Exercise goal
Each line from the one that holds "Task: Expand the Fehlzeit eintragen dropdown" to the end of the records is to be retyped exactly. Pictures are not part of the copy.

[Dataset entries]
● ● ●

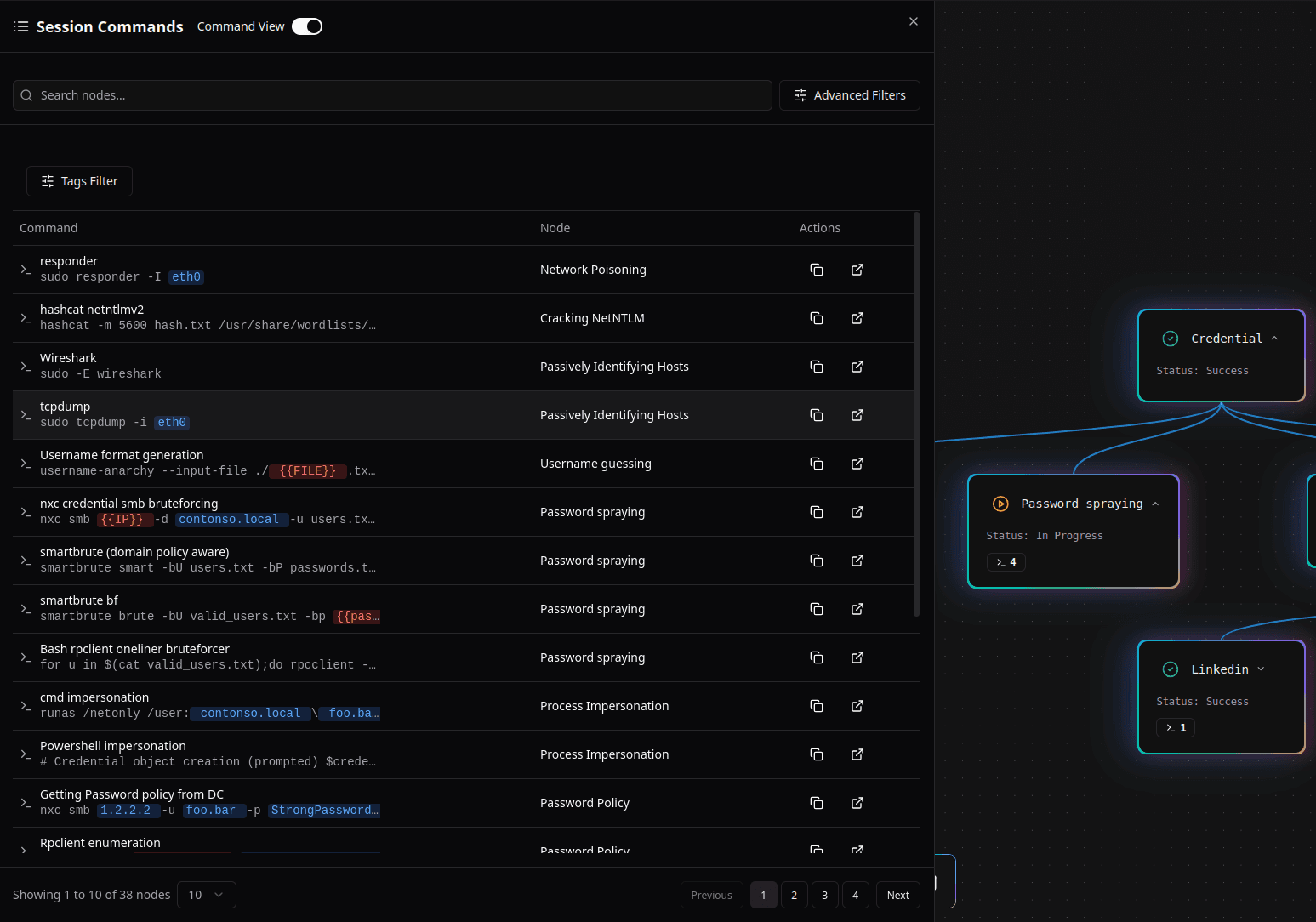This screenshot has height=922, width=1316.
Task: Open Advanced Filters
Action: coord(849,95)
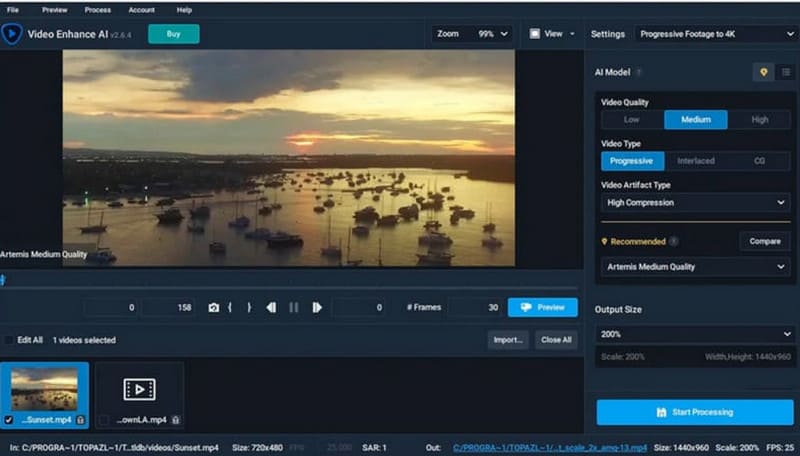Viewport: 800px width, 456px height.
Task: Uncheck the Sunset.mp4 video checkbox
Action: [9, 419]
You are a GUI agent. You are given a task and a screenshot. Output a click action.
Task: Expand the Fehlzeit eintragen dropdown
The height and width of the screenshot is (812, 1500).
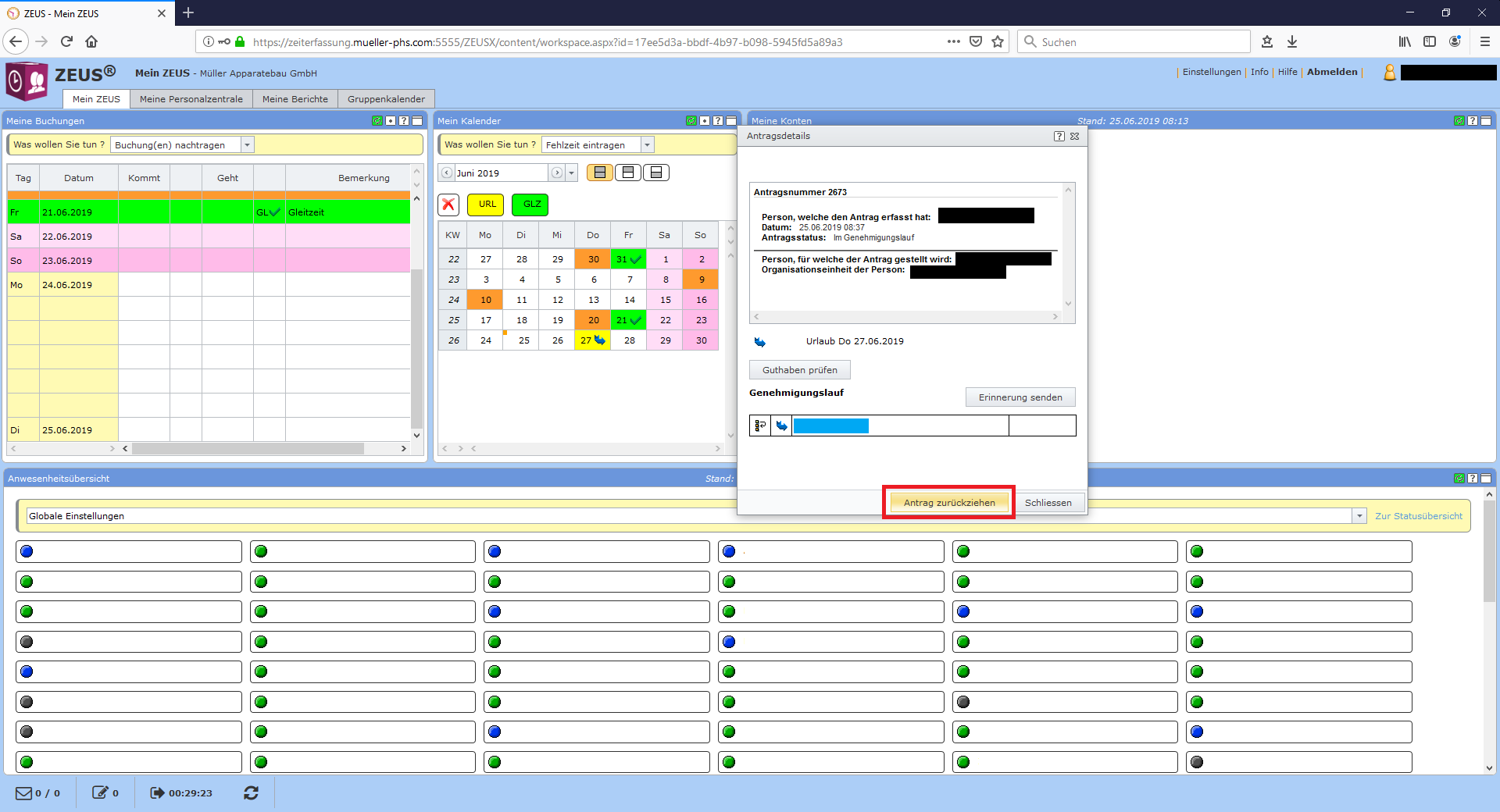pos(647,145)
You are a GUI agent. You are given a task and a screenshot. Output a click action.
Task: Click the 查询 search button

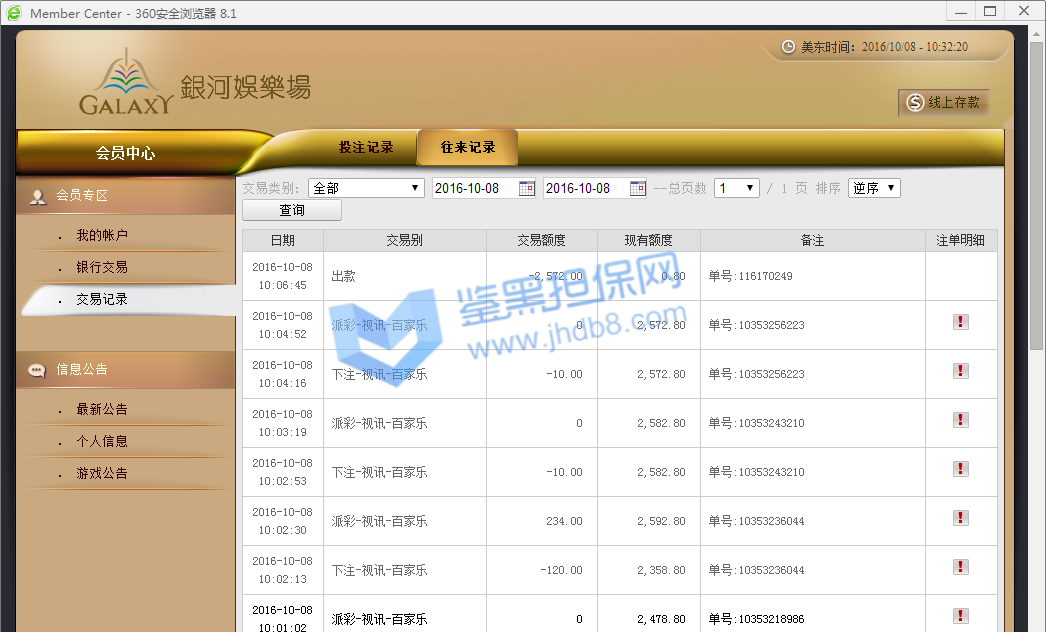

● ● ●

Response area
Task: Expand the Fehlzeit eintragen dropdown
The height and width of the screenshot is (812, 1500).
pos(647,145)
You are a GUI agent. You are given a task and a screenshot. Output a click action.
Task: Click the 查询 search button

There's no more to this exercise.